Really it would just be taking fluff off high level monsters and sticking it on low level monsters, and doing the reverse as well. Figure at around level 12 you could use stuff without the stat swaps.

Eldan
2019-09-25, 01:26 AM
Reminds me of a video game suggestion Yahtzee Croshaw (of Zero Punctuation) once made, where you play an aging hero, who, every level, would lose an ability. To be balanced by player skill.

Satinavian
2019-09-25, 02:59 AM
I have played with the idea but never got it to work.

The main problems are :

- The most impactful decisions are made at the begin of the campaign when characters can change the world the most. That is bad for pacing and bad for your own planning.

- It easily becomes a game of "storing power" where players prepare stashes of things that are far more useful for low level characters but easy to make at high level.

Rynjin
2019-09-25, 03:10 AM
Reminds me of a video game suggestion Yahtzee Croshaw (of Zero Punctuation) once made, where you play an aging hero, who, every level, would lose an ability. To be balanced by player skill.

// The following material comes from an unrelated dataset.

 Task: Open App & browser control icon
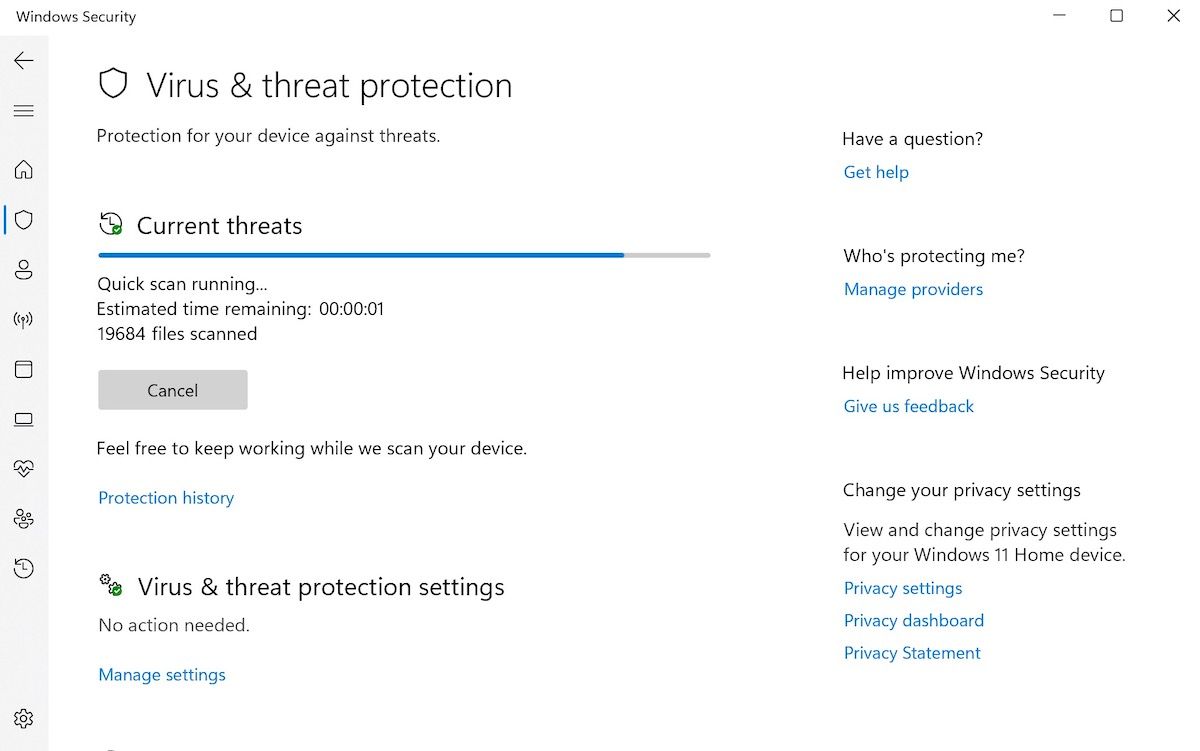pyautogui.click(x=24, y=369)
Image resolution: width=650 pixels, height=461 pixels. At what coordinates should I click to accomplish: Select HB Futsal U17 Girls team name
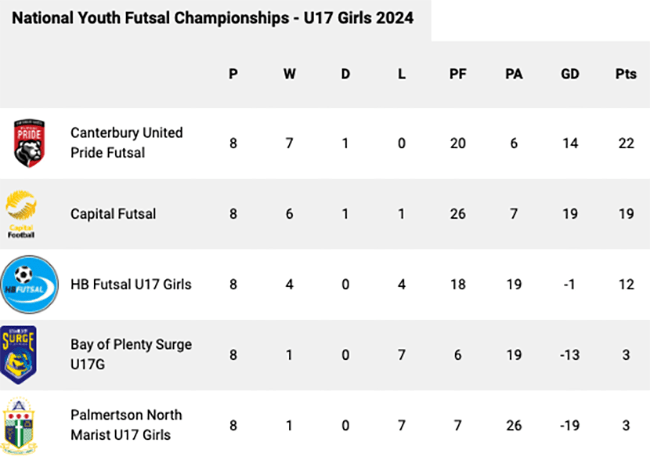(x=130, y=284)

This game sort of exists, actually. Sinner: Sacrifice for Redemption (https://store.steampowered.com/app/691280/SINNER_Sacrifice_for_Redemption/).

A lot of people didn't like it.

BWR
2019-09-25, 03:56 AM
Sounds like the "Path of the Polymath" where the character (which was assumed to be a fighter) had to restart at level 1 with no memories and advance to 12th? three times (cleric, magic-user and thief) before suddenly becoming level 36 in all classes with full memories before progressing on to be an immortal.


Almost.
The Spheres may favor certain classes but are open to all. You need to have three reincarnations where you start with no memories and quest for a certain artifact in a class you haven't experienced yet advancing to a minimum of 12th level. You need to do this with a party consisting of at least one each of Fighter, Magic-user, Cleric and Thief (or equivalent race). Once this is done you have to create a 100' tall monument to your glory and have it last 10 years.

Finally, you are reincarnated again and have to go on a solo quest to at least 12th level where you gain all abilities from all classes you have learned along the way...as well as having to pay full XP for all classes in order to advance.


My group has two Polymaths, a Paragon and a Dynast. I was hoping one would choose Epic Hero so we could have the complete set. One of the Polymaths was almost tricked into becoming an Entropy Immortal.
And once all these PCs have (hopefully) become Immortal, the next campaign will have PCs who are worshippers of the new gods.

Alhallor
2019-09-25, 09:19 AM
I played in an adventure that was kinda like that...

We played some really powerful characters in the beginning and then something happened and we played different charakters that were really weak but had all one artifact from the other powerful charakters and needed to find out what happened to our original Charakters. But the weaker ones progressed normally after that.

Grod_The_Giant
2019-09-27, 02:25 PM
I think some of the World of Darkness games work like that. Mummy: The Cursed and Prometheus: The Created, iirc.

LibraryOgre
2019-09-27, 04:13 PM
I can't believe I forgot the Reformed Demon OCC from Ninjas and Superspies: Mystic China. You get less powerful as you level up, and if you ever reach level 10, you reincarnate as a person.